---------- EXCERPT TO READ
Texas ranks fourth—behind New York, California and Florida—in the number of recorded AIDS cases, and five Texas cities (Houston, Dallas, San Antonio, Austin and Fort Worth) get emergency Ryan White Care Act funding. But as the state’s chief executive with responsibility for public health, Texas Gov. George W. Bush—anointed by the punditocracy and pollsters as the all but inevitable Republican presidential nominee in 2000—has turned his back on AIDS.

Advocacy groups in Texas are unusually scathing. “AIDS? He’s never uttered the word,” sniffs Don Mason, executive director of AIDS Services of Dallas. “When we asked Bush to write a letter in support of our application for federal funding,” says Tom Sheffield, HIV project director for the Austin/Travis County Health and Human Services Department, “we got back a letter saying he couldn’t because then he’d have to write letters for the four other cities.” Asked what kind of president Bush would make based on his Texas AIDS record, Harry Livesay, advocacy director of Houston’s Bering-Omega Community Services Center, an AIDS service organization, warns, “I’d be scared.”

A request to the governor’s press spokesperson, Linda Edwards, for Bush AIDS statements yielded only a couple of anodyne letters to event organizers urging participants to “remember and pray” for people with HIV but devoid of any reference to AIDS as a public policy issue.
--------------------
---------- INFORMATION SUPPLIED
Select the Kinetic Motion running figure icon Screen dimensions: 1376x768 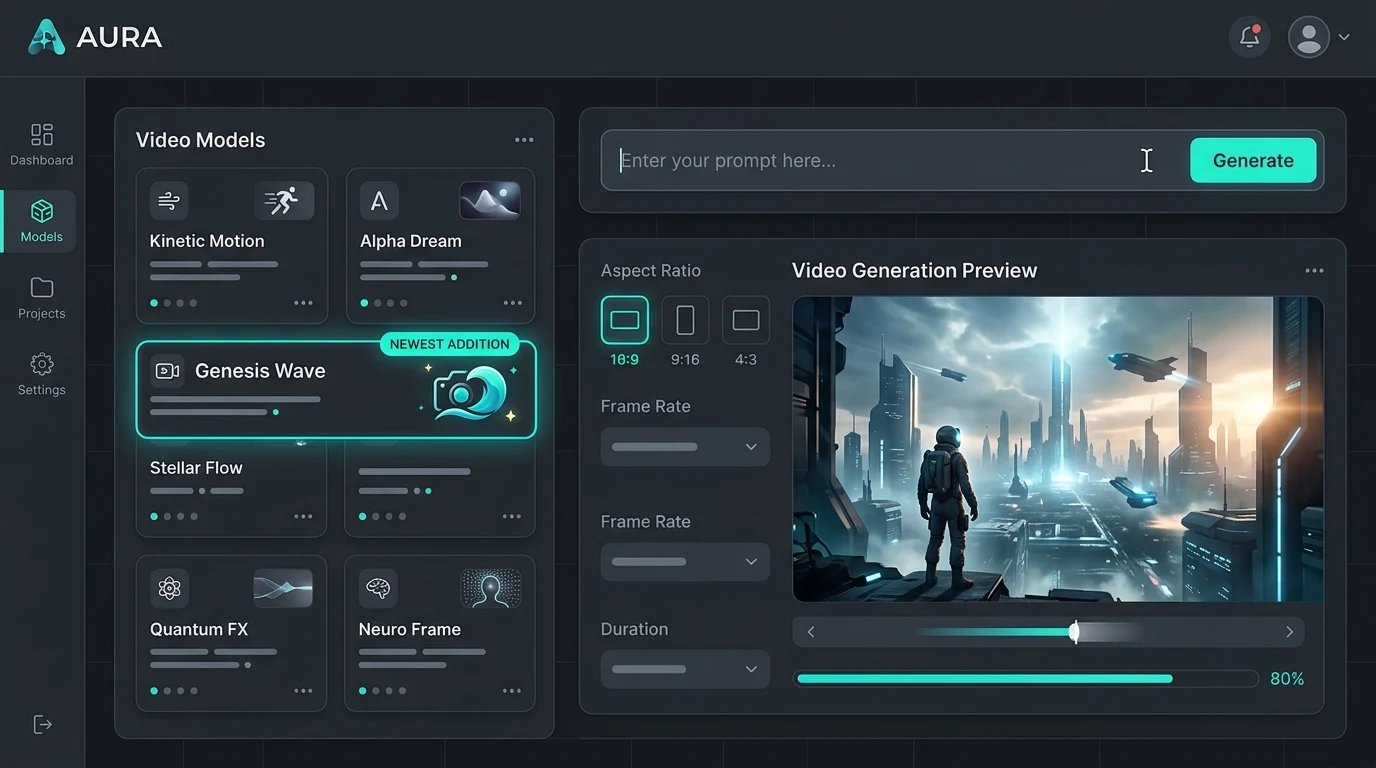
--------------------
* DESCRIPTION OF THE TASK *
Copy the passage above on George W. Bush's AIDS record from "Texas ranks fourth—behind" to "back on AIDS.", substituting "commentators" for "punditocracy".

* EXERCISE SOLUTION *
Texas ranks fourth—behind New York, California and Florida—in the number of recorded AIDS cases, and five Texas cities (Houston, Dallas, San Antonio, Austin and Fort Worth) get emergency Ryan White Care Act funding. But as the state’s chief executive with responsibility for public health, Texas Gov. George W. Bush—anointed by the commentators and pollsters as the all but inevitable Republican presidential nominee in 2000—has turned his back on AIDS.